En tout cas, le tableau ne devait pas manquer de pittoresque. On tire le noyé de l’eau, on le dépose sur la berge du canal, on le déshabille. Les assistants donnent l’un sa chemise, l’autre son gilet de flanelle ou ses chaussettes ; on insinue au patient, où vous savez, une canule ou tout autre tuyau et chacun vient à son tour insuffler de la fumée de tabac. »
Quelque dix-huit ans plus tôt, en 1912, Le Journal s’étonnait avec le même amusement du fait que la pratique fût encore tentée (en vain) par des marins bretons, comme venait de l’observer, à sa grande surprise, le docteur Taurin, un médecin parisien en villégiature.
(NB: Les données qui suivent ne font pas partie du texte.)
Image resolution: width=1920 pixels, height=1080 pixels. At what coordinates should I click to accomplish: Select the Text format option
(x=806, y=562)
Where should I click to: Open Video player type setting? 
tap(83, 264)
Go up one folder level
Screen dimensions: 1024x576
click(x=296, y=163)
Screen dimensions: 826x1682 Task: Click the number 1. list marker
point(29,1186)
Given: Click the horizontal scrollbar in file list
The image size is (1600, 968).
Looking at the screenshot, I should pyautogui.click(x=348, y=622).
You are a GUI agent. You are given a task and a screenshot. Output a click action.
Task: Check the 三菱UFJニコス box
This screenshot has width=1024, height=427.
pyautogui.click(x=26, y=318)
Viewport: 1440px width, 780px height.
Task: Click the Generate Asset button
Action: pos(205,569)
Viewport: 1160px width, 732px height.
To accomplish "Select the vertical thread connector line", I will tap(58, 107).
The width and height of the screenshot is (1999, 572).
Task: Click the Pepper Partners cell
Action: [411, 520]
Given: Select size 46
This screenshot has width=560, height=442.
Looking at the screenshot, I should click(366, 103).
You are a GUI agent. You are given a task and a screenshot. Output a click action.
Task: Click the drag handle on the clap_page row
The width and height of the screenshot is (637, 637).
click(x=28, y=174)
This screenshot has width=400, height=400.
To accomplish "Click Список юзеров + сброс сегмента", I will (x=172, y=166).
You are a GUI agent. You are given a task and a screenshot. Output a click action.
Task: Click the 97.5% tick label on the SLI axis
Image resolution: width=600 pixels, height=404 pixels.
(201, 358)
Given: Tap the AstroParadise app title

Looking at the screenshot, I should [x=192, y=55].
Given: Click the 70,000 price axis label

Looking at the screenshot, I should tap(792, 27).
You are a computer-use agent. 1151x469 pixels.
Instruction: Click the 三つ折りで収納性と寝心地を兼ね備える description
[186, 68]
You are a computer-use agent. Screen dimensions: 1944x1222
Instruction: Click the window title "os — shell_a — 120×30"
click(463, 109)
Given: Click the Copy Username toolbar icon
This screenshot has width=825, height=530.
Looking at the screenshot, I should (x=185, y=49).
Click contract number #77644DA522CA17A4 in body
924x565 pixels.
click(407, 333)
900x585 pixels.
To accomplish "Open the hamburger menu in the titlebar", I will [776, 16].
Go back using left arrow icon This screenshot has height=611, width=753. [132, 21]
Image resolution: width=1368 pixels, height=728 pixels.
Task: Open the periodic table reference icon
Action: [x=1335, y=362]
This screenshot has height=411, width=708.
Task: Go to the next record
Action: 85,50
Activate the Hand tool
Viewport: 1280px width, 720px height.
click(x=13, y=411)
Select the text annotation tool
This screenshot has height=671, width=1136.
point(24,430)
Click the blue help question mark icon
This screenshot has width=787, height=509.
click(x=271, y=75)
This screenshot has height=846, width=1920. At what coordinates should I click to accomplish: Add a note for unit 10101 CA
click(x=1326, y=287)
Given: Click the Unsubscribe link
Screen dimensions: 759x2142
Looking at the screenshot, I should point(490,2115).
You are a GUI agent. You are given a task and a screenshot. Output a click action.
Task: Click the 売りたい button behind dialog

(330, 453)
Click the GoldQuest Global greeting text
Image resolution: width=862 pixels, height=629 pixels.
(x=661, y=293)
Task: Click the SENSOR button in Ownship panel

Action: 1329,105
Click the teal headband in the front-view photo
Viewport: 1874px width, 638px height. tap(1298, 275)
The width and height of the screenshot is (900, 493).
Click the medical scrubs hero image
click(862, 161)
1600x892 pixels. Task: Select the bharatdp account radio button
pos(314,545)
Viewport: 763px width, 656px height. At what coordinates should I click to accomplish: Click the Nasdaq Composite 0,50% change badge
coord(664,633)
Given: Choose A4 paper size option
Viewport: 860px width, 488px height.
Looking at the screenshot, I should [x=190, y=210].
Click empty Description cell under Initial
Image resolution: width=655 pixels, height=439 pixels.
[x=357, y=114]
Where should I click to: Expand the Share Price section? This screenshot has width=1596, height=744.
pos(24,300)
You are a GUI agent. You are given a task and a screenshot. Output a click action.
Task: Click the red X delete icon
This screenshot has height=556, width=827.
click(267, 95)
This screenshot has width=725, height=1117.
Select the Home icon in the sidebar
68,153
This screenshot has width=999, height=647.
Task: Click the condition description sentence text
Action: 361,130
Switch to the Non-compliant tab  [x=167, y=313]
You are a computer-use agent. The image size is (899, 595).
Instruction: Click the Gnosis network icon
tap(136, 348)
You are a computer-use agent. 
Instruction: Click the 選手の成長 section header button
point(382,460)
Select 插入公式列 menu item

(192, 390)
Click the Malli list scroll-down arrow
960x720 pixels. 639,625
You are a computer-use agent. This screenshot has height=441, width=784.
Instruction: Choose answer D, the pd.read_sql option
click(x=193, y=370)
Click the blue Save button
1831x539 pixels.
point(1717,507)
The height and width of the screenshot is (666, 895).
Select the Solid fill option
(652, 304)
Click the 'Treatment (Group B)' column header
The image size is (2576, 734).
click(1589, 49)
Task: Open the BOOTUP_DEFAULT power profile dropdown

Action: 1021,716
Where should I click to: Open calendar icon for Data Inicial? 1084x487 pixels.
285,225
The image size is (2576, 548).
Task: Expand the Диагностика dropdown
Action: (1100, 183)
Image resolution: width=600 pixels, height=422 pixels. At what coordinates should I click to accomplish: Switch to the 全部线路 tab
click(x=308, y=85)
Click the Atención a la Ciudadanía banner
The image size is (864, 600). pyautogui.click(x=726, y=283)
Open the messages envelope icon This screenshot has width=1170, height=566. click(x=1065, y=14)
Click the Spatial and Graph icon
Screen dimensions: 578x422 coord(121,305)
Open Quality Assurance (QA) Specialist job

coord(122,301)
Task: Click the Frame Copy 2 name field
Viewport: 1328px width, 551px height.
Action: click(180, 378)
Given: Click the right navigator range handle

La panoplie des méthodes de réanimation des Lumières, lit-on, « ne saurait manquer de surprendre aujourd’hui où la thérapeutique de l’asphyxie par submersion comporte seulement comme manœuvre essentielle la pratique de la respiration artificielle ou celle des tractions rythmées de la langue » – tirer la langue du noyé, tenue entre les deux pouces, et la remettre dans sa bouche, au moins vingt fois par minute.
Sans souci de précision historique, Le Journal agrémentait l’article en reproduisant le frontispice d’un ouvrage médical allemand du XVIIIe siècle qui, certes, mentionnait la pratique d’insufflation rectale de fumée, mais pas pour la réanimation – comme d’ailleurs l’auto-insufflation de la gravure, dans l'article, le démontre clairement.
Ces sourires du XXe siècle marquent une évolution culturelle qui, sur une période relativement courte, fit perdre son sérieux et sa place à l’insufflation anale réanimatoire, après plus d’un siècle de prépondérance. Mais dans le même temps paradoxalement, cet amusement se rapproche bien de l’origine de cette pratique.
Car, même si les savants des Lumières l’ignoraient, le geste de souffler au derrière venait, sans doute par l’intermédiaire de la médecine non-savante, du carnaval. Il s’agit là d’une longue histoire. Mais ce n’est sans doute pas un hasard si l’insufflation réanimatoire savante perdit son aura précisément au moment où reculaient les rites du carnaval – dont celui des soufflaculs, procession d’hommes munis de soufflet dans le Jura, ironiquement pour nous dans la capitale de la pipe à tabac, Saint-Claude.
L’année de l’observation de Taurin, dernière attestation de mise en pratique de l’insufflation de fumée de tabac, est aussi celle où quelque notable de Saint-Claude tenta de ressusciter la tradition des soufflaculs dans sa ville, comme il l’annonce dans un journal local, L’Écho de la montagne :
« Il est vraiment fort dommage que les san-claudiens laissent ainsi s’éteindre une coutume qui faisait en quelque sorte partie intégrale de la réputation de pittoresque […] et j’espère que nous arriverons facilement à ne pas faire mentir la vieille chanson :
Les soufflaculs sont partis sur l’onde,
Les soufflaculs ne périront pas... »
–
Anton Serdeczny, est historien, docteur en histoire de l’EPHE. Il est l’auteur de Du tabac pour le mort, une histoire de la réanimation, paru aux éditions du Champ Vallon en 2018.